Profiling
The Core Library offers several ways to profile applications and help to understand their behavior. Among the profiling options are measurements of the minimum, maximum, and average time taken to execute blocks of code, or CPU usage in general. For this to work, the Core Library depends on the availability of a system clock, usually a high-performance counter. These are commonly available to all platforms supported by the library. This page demonstrates the different ways to profile an application.
Simple Profiling
The profiling macros offer a simple way to measure the execution time of a block of code. Use CORE_PROFILE_START and CORE_PROFILE_STOP to enclose the code of interest. Both macros take an integer as their first argument to allow several measurements within the same function. When execution reaches CORE_PROFILE_STOP the time taken to execute the block of code is being printed on the console along with the string argument passed to the macro.
// Enable profiling for this module
#define CORE_PROFILE 1
#include "core/public/coreprofiling.h"
void processData ()
{
CORE_PROFILE_START (0)
mySlowMethod1 ();
CORE_PROFILE_STOP (0, "Time taken for mySlowMethod1")
CORE_PROFILE_START (1)
mySlowMethod2 ();
CORE_PROFILE_STOP (1, "Time taken for mySlowMethod2")
}
The previous example gives the following output on the console.
Time taken for mySlowMethod1 17 µs
Time taken for mySlowMethod2 38 µs
Of course, these numbers need to be interpreted with caution. They only give an indication to the performance of the code as code execution can be influenced by, for instance, cache usage or overall system load.
Using the performance profiler
The previous section introduced a profiling mechanism that gives a brief insight into the performance of the code, however, in many cases a more thorough insight is needed. To eleminate random noise of the system it can be necessary to repeat measurement several times and gather the performance data at a common location. The Core::Portable::PerformaceProfiler class of the Core library can do that. It allows for several measurements at different places in the code, collects the timing data, and calculates minimum, maximum, and average performance values. The following code demonstrates how to use the PerformanceProfiler class.

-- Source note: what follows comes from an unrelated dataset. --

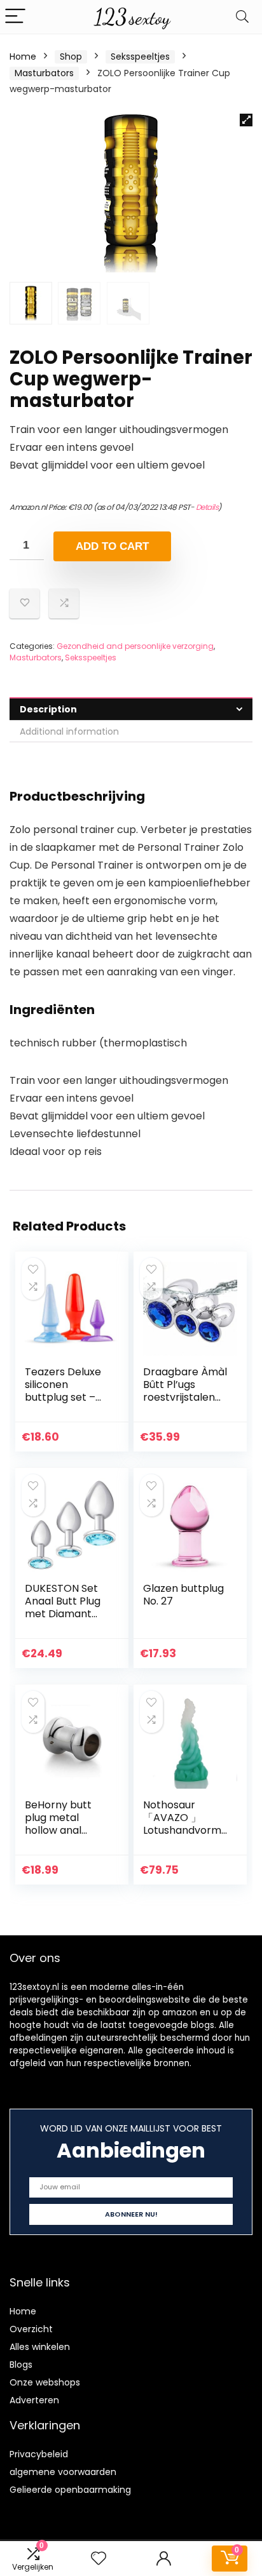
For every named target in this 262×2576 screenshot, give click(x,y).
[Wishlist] (98, 2558)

static PerformanceProfiler gProfiler;
static bool gRun = false;
constexpr int kRealtimeCounter = 0;
constexpr int kGraphicsCounter = 1;
void thread1 ()
{
while(gRun)
{
TimedInterval<true> interval (&gProfiler, kRealtimeCounter);
processRealtime ();
}
}
void thread2 ()
{
while(gRun)
{
TimeInterval<true> interval (&gProfiler, kGraphicsCounter);
drawGraphics ();
}
}
int main()
{
// Initialize thre profiler for two counters
gProfiler.setup (2);
// Initialize the application
gRun = true;
initializeThreads ();
// The the application run for a moment
sleep (30 * 1000);
gRun = false;
// Get the performance data and exit
ProfilingData data;
gProfiler.getData (data);
uint32 minimum = 0;
uint32 maximum = 0;
uint32 average = 0;
data.getField (minimum, kRealtimeCounter, IProfilingData::Key::kMinInterval);
data.getField (maximum, kRealtimeCounter, IProfilingData::Key::kMaxInterval);
data.getField (average, kRealtimeCounter, IProfilingData::Key::kAvgInterval);
printf ("Realtime: min=%u, max=%u, avg=%u µs\n", counter, minimum, maximum, average\n");
data.getField (minimum, kGraphicsCounter, IProfilingData::Key::kMinInterval);
data.getField (maximum, kGraphicsCounter, IProfilingData::Key::kMaxInterval);
data.getField (average, kGraphicsCounter, IProfilingData::Key::kAvgInterval);
printf ("Graphics: min=%u, max=%u, avg=%u µs\n", counter, minimum, maximum, average\n");
return 0;
}
In this example the application uses the Core::Portable::PerformanceProfiler class to gather information about the performance of the two threads that process realtime data and draw graphics. In each thread the Core::TimedInterval template class is used to automatically start and stop profiling the code in the current scope. The interval object takes a pointer to the PerformanceProfiler class that receives the profiling data and an identifier.
After the application ran for a sufficient amount of time, the main function uses a Core::Portable::ProfilerData object to fetch the counter information collected so far. For each counter the Core::Portable::ProfilerData::getField function is returns several data items, for instance, the average execution time in microseconds and its upper and lower bounds which is then printed to the console.